[Stored items]
★ ★ ★ ★
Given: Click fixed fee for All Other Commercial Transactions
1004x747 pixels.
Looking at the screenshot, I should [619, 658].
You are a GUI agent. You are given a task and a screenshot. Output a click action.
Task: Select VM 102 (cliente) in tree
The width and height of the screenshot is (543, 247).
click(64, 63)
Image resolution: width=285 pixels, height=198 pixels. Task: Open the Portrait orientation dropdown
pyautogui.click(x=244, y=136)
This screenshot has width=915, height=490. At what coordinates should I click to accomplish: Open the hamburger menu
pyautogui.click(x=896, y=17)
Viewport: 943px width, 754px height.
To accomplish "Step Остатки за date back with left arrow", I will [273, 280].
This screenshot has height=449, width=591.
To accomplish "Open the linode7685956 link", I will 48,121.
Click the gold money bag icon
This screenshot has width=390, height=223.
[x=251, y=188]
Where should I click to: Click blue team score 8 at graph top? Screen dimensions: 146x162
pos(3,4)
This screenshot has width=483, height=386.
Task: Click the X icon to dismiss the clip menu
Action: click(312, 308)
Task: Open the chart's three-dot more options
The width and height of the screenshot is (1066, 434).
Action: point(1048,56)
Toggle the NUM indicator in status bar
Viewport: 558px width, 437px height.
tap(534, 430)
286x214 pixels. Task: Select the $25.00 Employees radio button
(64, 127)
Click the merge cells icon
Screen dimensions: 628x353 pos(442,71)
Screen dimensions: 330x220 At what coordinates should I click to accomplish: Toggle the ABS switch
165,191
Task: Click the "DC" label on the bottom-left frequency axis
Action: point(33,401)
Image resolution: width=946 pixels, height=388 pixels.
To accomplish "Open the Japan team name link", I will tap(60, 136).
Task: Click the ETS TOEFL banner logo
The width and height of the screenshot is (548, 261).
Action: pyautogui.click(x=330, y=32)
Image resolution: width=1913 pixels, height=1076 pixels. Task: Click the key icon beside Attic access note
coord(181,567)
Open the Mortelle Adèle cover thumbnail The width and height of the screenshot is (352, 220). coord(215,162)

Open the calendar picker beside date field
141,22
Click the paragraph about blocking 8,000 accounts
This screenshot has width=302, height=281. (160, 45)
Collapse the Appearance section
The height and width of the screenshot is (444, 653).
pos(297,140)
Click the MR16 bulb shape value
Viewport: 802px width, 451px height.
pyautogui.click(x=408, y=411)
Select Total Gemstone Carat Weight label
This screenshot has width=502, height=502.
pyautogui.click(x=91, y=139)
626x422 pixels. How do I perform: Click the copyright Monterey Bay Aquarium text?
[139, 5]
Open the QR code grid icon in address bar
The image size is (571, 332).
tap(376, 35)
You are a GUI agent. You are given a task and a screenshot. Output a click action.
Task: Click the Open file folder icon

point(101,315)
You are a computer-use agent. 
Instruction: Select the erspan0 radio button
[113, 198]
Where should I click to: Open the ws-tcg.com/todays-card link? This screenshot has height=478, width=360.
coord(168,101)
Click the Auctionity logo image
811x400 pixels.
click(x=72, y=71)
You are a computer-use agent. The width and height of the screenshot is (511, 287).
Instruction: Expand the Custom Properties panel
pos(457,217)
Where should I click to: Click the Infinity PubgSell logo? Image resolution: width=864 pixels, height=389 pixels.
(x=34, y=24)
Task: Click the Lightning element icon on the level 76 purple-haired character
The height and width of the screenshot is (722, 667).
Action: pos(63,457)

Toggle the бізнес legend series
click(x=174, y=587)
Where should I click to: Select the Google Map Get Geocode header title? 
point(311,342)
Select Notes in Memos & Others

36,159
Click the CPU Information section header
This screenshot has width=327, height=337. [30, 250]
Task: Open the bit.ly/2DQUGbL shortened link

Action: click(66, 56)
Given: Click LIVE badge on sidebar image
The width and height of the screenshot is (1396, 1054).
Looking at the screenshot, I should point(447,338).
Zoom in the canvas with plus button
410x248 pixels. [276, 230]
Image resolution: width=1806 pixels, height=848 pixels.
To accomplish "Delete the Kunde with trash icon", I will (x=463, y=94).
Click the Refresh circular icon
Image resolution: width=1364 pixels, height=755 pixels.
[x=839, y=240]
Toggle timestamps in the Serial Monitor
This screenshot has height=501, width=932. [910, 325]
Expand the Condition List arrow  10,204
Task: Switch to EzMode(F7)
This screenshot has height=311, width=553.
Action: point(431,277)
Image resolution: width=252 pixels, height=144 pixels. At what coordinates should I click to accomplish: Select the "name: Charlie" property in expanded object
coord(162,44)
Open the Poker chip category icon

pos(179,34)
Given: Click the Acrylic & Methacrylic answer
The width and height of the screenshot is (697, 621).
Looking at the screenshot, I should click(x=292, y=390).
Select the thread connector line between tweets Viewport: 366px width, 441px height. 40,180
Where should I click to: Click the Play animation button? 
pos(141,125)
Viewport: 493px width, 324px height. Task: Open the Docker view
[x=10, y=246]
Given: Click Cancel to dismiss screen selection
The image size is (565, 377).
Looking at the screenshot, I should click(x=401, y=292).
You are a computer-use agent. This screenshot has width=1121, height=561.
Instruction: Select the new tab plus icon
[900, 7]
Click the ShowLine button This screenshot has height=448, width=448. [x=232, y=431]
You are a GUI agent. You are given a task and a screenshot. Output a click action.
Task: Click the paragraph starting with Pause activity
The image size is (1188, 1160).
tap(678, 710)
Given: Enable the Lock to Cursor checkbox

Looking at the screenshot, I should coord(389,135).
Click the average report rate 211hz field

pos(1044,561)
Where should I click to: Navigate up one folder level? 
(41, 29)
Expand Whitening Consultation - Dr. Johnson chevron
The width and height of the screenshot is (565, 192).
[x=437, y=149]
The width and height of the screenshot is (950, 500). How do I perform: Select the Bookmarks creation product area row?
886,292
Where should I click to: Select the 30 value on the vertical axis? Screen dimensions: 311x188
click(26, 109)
★ ★ ★ ★
### Task to carry out
Considering the records above, state how many lines contain the word "arrow", with nothing else in your reply.

### Result for this exercise
2